Ah ! ça ira...

Denis Lachaud, Actes Sud, 2015, 428 p., 16€ epub avec DRM

La fin justifie-t-elle les moyens ?

Un homme, une femme, une petite fille de trois ans. Une famille dans toute sa simplicité et sa complexité. Le père milite secrètement dans un groupuscule d’extrême gauche qui a enlevé le Président de la République et … Puis la capture, l’emprisonnement, l’incompréhension de sa femme et une fille qui grandit sans père. Et enfin la libération et la douloureuse réinsertion dans un monde différent.
Denis Lachaud nous raconte intimement la vie d’Antoine, ses idéaux pour un monde plus juste, plus égalitaire, plus humain. Il ne nous épargne rien de son calvaire : la solitude de l’isolement en cellule, la lutte pour ne pas devenir fou. Puis lentement, l'enfermement en cellule double. Le temps immobile. La prison. La rencontre 13 ans plus tard avec sa fille inconnue. Et la lente réappropriation d'un futur envisageable.
L’auteur nous plonge en 2037 dans un monde assez proche de notre époque, du moins si vous êtes blancs, vieux, riches et catholiques. Pour les autres, c’est juste un monde plus inéquitable, où se loger, trouver un travail, etc. relève de la gageure.
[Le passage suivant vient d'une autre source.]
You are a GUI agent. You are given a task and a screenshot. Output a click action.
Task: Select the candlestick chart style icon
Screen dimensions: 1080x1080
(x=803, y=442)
Livre coup de poing sur l’enfermement (prison, droit d’asile) et l’engagement (libération armée ou citoyenne). J’y ai trouvé une justesse sur ce qu’est la détention, les médias hypocrites et menteurs. Les personnages, le style, l’écriture, le monde créé sont au service de ce roman.

Certains diront que l’auteur surfe sur la vague de l’indignation, des printemps arabes ou du mouvement Nuit Debout. Peu importe, la littérature nous a tellement habitué à des personnages de CSP++ éloignées de la réalité, donner parole au bas peuple fait hautement plaisir.

Si votre cœur bat à gauche, je vous conseille fortement ce roman réaliste et politique, rarement lecture m’aura autant secouée.

Une fin ouverte conclue sobrement ce livre.
Pour des lendemains qui chantent.
Ou pas.

Seul ombre au tableau, une version électronique vérolée par des DRM, incompréhensible au vue du contenu du livre.




Ses lèvres remuent en silence. Saint-Just tend l’oreille. L’accusé prie. Oui il prie, car Dieu est de son côté, c’est ce dont il se persuade, comme chaque croyant, jusqu’au plus implacable des salopards.

Pour ma part, je n’ai pas de Dieu avec moi, je suis en guerre contre toi, contre la loi que tu fais régner, contre la police et les juges sur lesquels tu t’appuies pour asseoir ton pouvoir. En guerre totale. Je suis un combattant, un guerrier en temps de guerre. Et tu es mon ennemi.
Je n’ai aucun espoir en tout cas. Je n’espère rien.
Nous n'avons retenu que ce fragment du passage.